Matta el-Meskin è la risposta cristiana all’Isis. Il monaco egiziano ha aiutato i fedeli in un periodo nel quale l’Egitto era vittima del terrorismo islamico. Turisti stranieri e cristiani finivano sotto l’attacco dei gruppi fondamentalisti islamici, ma lui continuava a lanciare appelli spronando a rispondere con l’amore al terrore e pregava per vittime e carnefici. «Amate i musulmani ostili che chiamano terroristi, amateli con tutto il cuore. Se farete ciò, diventerete luce del mondo. Non temete il terrorista fin tanto che in voi c’è l’amore di Cristo. Se vuole usare con voi la spada, piegate il collo e lui la riposerà nel fodero. Se temete, vi ucciderà», recita un brano tratto dall’omelia dell’eremita che costruiva monasteri nel deserto. Quando morì nel 2006 Matta el-Meskin aveva realizzato ottanta edifici e scritto centottanta libri. I suoi scritti sono rimasti sempre attuali e rappresentano dunque un’altra prospettiva in merito agli attacchi terroristici di questi ultimi anni. 

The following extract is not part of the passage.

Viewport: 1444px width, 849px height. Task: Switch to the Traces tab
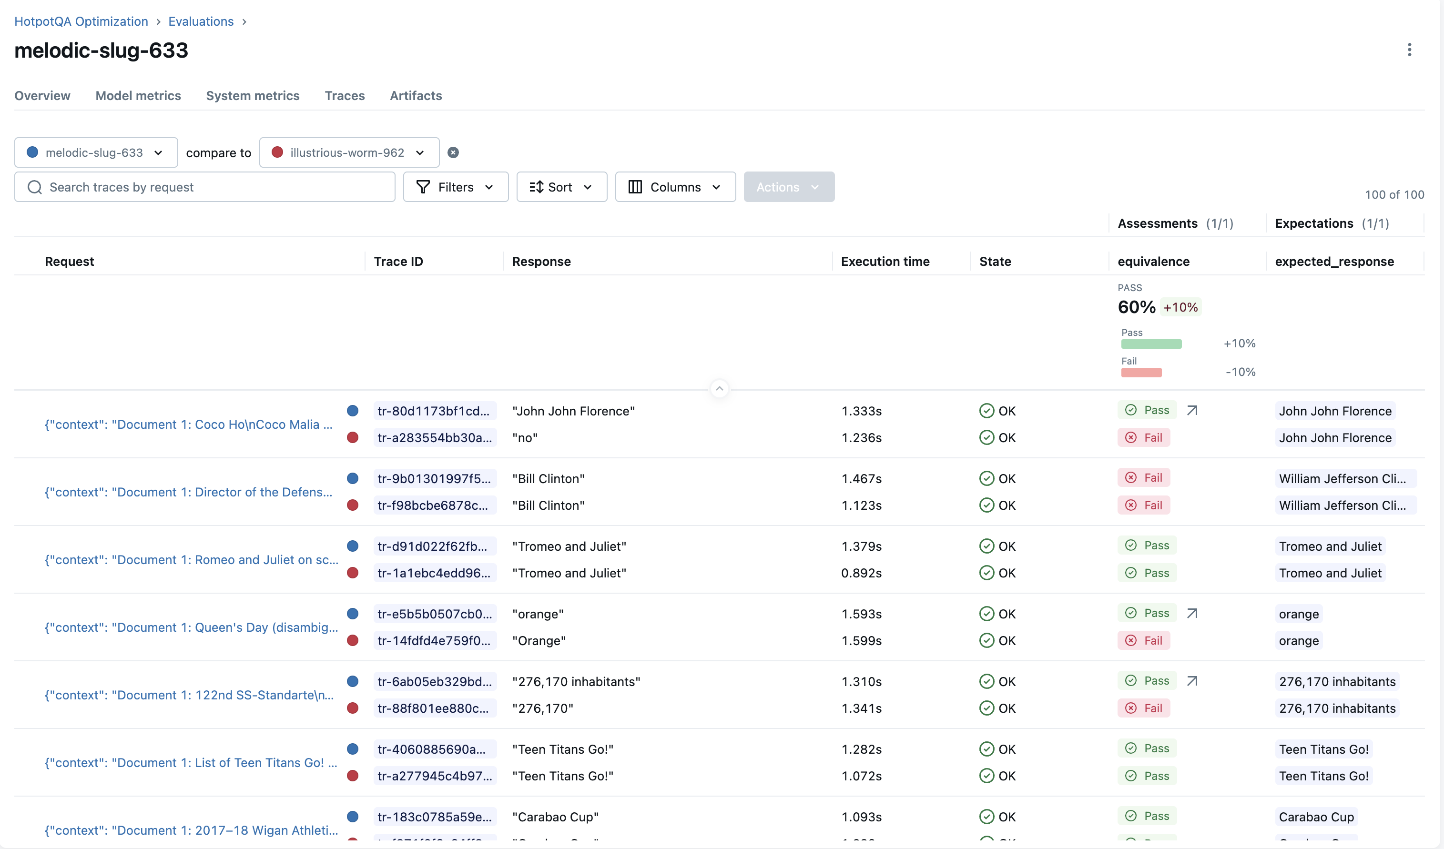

MATTA EL-MESKIN, CHI È LA RISPOSTA CRISTIANA ALL’ISIS

IL MONACO E’ UNO DEI CRISTIANI PIù IMPORTANTI D’EGITTO

Chi è Matta el-Meskin? Si tratta di un monaco apprezzato per lo straordinario carisma umano e spirituale, ma che non è stata ancora pienamente scoperta. Senza dubbio è uno dei più importanti rappresentanti dei cristiani d’Egitto, nonché padre di una rinascita spirituale e culturale nella Chiesa copta ortodossa. La sua vita è stata caratterizzata da una parte dalla separazione dal mondo e dall’altra dall’unione degli uomini attraverso amore, preghiera e produzione teologica. Attorno a sé creò infatti una scuola spirituale, il cui leitmotiv è la rivelazione di Dio in Gesù Cristo. In lui non si trova facile moralismo: è stato un convinto sostenitore dell’unità dei cristiani. Matta el-Meskin è radicato alla spiritualità dei Padri del deserto, ma è anche aperto al mondo che lo circonda. Ha dato vita a una rinascita importante in zone aride, sottraendo ettari di territorio al deserto per costruire villaggi oltre che monasteri. 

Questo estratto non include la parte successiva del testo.